**Task to complete:** From the first line to the last, retype the data below exactly.

**Task inputs:**
/---

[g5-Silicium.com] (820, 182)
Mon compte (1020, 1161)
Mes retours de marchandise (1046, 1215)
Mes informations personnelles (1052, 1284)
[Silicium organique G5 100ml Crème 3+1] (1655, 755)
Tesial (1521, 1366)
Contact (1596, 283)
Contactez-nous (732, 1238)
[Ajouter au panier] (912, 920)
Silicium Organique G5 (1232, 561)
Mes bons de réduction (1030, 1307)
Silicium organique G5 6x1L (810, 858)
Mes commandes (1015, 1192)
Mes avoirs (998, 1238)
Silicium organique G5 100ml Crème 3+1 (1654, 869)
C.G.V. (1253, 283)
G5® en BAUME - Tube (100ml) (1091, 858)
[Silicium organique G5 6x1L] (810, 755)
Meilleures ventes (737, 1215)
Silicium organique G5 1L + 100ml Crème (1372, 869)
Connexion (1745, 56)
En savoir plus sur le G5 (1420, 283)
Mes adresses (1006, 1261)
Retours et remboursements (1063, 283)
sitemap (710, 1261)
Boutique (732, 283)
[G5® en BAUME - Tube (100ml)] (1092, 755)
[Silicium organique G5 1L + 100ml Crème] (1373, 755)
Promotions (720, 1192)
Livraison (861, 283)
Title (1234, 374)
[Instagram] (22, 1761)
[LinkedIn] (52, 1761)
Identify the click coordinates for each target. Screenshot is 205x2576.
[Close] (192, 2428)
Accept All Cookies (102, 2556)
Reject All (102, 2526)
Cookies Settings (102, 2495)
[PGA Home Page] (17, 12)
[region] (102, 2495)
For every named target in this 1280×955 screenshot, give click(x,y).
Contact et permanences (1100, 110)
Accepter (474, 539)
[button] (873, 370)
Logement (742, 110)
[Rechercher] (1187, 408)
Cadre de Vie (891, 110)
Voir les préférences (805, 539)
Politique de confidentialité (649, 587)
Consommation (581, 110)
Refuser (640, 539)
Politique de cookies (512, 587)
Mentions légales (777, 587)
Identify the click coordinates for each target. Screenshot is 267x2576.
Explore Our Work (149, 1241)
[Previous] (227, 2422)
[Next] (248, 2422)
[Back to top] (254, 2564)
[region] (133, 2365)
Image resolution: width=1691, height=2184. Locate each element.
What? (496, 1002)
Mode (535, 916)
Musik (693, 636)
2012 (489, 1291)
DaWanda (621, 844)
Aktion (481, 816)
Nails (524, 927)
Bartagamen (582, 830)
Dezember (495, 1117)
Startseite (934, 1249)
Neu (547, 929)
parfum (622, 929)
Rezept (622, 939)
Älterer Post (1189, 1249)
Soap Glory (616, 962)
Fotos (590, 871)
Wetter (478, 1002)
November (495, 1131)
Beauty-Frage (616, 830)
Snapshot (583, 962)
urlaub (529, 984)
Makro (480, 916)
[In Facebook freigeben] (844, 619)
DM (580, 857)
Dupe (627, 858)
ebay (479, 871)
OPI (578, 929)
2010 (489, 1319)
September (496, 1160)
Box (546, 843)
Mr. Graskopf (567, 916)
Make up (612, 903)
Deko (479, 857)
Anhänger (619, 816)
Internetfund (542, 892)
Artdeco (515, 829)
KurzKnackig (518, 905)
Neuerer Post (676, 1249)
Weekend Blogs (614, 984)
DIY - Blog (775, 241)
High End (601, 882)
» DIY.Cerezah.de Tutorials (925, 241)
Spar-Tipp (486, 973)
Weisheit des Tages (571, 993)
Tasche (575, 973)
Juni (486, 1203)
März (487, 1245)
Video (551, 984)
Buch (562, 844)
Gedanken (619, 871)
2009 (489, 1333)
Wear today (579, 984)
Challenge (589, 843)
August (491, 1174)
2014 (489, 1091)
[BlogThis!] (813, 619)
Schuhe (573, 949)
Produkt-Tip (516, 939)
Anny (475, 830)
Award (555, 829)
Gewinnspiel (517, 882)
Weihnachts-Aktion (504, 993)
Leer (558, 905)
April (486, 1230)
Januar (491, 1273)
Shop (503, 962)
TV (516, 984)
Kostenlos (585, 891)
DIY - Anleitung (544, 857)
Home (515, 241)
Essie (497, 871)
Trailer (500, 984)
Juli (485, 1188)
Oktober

\---

**Exercise result:**
[g5-Silicium.com] (820, 182)
Mon compte (1020, 1161)
Mes retours de marchandise (1046, 1215)
Mes informations personnelles (1052, 1284)
[Silicium organique G5 100ml Crème 3+1] (1655, 755)
Tesial (1521, 1366)
Contact (1596, 283)
Contactez-nous (732, 1238)
[Ajouter au panier] (912, 920)
Silicium Organique G5 (1232, 561)
Mes bons de réduction (1030, 1307)
Silicium organique G5 6x1L (810, 858)
Mes commandes (1015, 1192)
Mes avoirs (998, 1238)
Silicium organique G5 100ml Crème 3+1 (1654, 869)
C.G.V. (1253, 283)
G5® en BAUME - Tube (100ml) (1091, 858)
[Silicium organique G5 6x1L] (810, 755)
Meilleures ventes (737, 1215)
Silicium organique G5 1L + 100ml Crème (1372, 869)
Connexion (1745, 56)
En savoir plus sur le G5 (1420, 283)
Mes adresses (1006, 1261)
Retours et remboursements (1063, 283)
sitemap (710, 1261)
Boutique (732, 283)
[G5® en BAUME - Tube (100ml)] (1092, 755)
[Silicium organique G5 1L + 100ml Crème] (1373, 755)
Promotions (720, 1192)
Livraison (861, 283)
Title (1234, 374)
[Instagram] (22, 1761)
[LinkedIn] (52, 1761)
Identify the click coordinates for each target. Screenshot is 205x2576.
[Close] (192, 2428)
Accept All Cookies (102, 2556)
Reject All (102, 2526)
Cookies Settings (102, 2495)
[PGA Home Page] (17, 12)
[region] (102, 2495)
For every named target in this 1280×955 screenshot, give click(x,y).
Contact et permanences (1100, 110)
Accepter (474, 539)
[button] (873, 370)
Logement (742, 110)
[Rechercher] (1187, 408)
Cadre de Vie (891, 110)
Voir les préférences (805, 539)
Politique de confidentialité (649, 587)
Consommation (581, 110)
Refuser (640, 539)
Politique de cookies (512, 587)
Mentions légales (777, 587)
Identify the click coordinates for each target. Screenshot is 267x2576.
Explore Our Work (149, 1241)
[Previous] (227, 2422)
[Next] (248, 2422)
[Back to top] (254, 2564)
[region] (133, 2365)
Image resolution: width=1691, height=2184. Locate each element.
What? (496, 1002)
Mode (535, 916)
Musik (693, 636)
2012 (489, 1291)
DaWanda (621, 844)
Aktion (481, 816)
Nails (524, 927)
Bartagamen (582, 830)
Dezember (495, 1117)
Startseite (934, 1249)
Neu (547, 929)
parfum (622, 929)
Rezept (622, 939)
Älterer Post (1189, 1249)
Soap Glory (616, 962)
Fotos (590, 871)
Wetter (478, 1002)
November (495, 1131)
Beauty-Frage (616, 830)
Snapshot (583, 962)
urlaub (529, 984)
Makro (480, 916)
[In Facebook freigeben] (844, 619)
DM (580, 857)
Dupe (627, 858)
ebay (479, 871)
OPI (578, 929)
2010 (489, 1319)
September (496, 1160)
Box (546, 843)
Mr. Graskopf (567, 916)
Make up (612, 903)
Deko (479, 857)
Anhänger (619, 816)
Internetfund (542, 892)
Artdeco (515, 829)
KurzKnackig (518, 905)
Neuerer Post (676, 1249)
Weekend Blogs (614, 984)
DIY - Blog (775, 241)
High End (601, 882)
» DIY.Cerezah.de Tutorials (925, 241)
Spar-Tipp (486, 973)
Weisheit des Tages (571, 993)
Tasche (575, 973)
Juni (486, 1203)
März (487, 1245)
Video (551, 984)
Buch (562, 844)
Gedanken (619, 871)
2009 (489, 1333)
Wear today (579, 984)
Challenge (589, 843)
August (491, 1174)
2014 (489, 1091)
[BlogThis!] (813, 619)
Schuhe (573, 949)
Produkt-Tip (516, 939)
Anny (475, 830)
Award (555, 829)
Gewinnspiel (517, 882)
Weihnachts-Aktion (504, 993)
Leer (558, 905)
April (486, 1230)
Januar (491, 1273)
Shop (503, 962)
TV (516, 984)
Kostenlos (585, 891)
DIY - Anleitung (544, 857)
Home (515, 241)
Essie (497, 871)
Trailer (500, 984)
Juli (485, 1188)
Oktober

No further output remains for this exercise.